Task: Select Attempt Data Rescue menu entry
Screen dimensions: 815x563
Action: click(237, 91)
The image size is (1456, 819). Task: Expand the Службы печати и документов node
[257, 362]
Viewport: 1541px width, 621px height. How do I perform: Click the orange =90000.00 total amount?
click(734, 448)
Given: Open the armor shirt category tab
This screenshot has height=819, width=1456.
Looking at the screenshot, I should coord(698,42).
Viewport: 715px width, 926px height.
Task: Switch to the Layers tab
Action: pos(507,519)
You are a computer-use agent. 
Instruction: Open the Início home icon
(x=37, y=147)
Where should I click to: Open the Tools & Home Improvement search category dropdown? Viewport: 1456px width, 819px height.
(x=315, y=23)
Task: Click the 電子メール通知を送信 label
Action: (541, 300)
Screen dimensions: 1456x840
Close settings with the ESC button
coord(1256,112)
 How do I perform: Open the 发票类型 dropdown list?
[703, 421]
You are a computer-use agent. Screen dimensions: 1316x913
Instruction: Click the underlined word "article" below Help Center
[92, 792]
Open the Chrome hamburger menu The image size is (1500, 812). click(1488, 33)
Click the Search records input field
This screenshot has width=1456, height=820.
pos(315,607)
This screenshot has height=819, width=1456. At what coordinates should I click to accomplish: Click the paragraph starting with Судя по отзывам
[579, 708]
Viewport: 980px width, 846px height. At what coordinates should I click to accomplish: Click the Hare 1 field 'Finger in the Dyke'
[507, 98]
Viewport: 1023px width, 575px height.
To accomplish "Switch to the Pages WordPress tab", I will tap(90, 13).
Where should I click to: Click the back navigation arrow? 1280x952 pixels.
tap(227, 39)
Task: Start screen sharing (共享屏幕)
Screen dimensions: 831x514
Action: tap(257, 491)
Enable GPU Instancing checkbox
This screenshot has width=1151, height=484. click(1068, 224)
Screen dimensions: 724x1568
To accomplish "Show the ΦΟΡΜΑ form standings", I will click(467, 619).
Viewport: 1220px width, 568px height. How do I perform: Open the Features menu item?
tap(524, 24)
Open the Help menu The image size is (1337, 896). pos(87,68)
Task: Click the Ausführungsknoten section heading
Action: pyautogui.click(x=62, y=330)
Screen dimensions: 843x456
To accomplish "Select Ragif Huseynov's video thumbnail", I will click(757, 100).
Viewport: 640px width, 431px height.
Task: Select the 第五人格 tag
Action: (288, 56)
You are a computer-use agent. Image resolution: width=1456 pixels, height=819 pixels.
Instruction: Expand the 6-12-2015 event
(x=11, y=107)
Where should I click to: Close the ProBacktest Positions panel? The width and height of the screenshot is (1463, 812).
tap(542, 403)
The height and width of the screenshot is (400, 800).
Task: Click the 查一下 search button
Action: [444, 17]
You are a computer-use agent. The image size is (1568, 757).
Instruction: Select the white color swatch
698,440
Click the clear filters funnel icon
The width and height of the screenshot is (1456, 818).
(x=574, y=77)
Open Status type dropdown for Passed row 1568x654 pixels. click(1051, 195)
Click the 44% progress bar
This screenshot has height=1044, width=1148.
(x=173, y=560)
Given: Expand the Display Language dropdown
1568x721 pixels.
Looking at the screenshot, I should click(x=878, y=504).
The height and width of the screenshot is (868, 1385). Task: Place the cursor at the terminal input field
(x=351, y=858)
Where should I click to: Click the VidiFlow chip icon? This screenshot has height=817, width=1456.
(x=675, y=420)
##########
## Tarea del ejercicio
Presenta como CSV de dos columnas, llamadas «texto» y «respuesta», solo estas líneas: empieza en la línea que contiene "You are a computer-use agent. The" y termina después de la que contiene "(x=574, y=77)". Pon una fila por cada texto con su respuesta, con cada valor en un campo entre comillas y los saltos de línea cambiados por espacios.

## Problema resuelto
texto,respuesta
"You are a computer-use agent. The image size is (1568, 757). Instruction: Select the white color swatch","698,440"
"Click the clear filters funnel icon The width and height of the screenshot is (1456, 818).","(x=574, y=77)"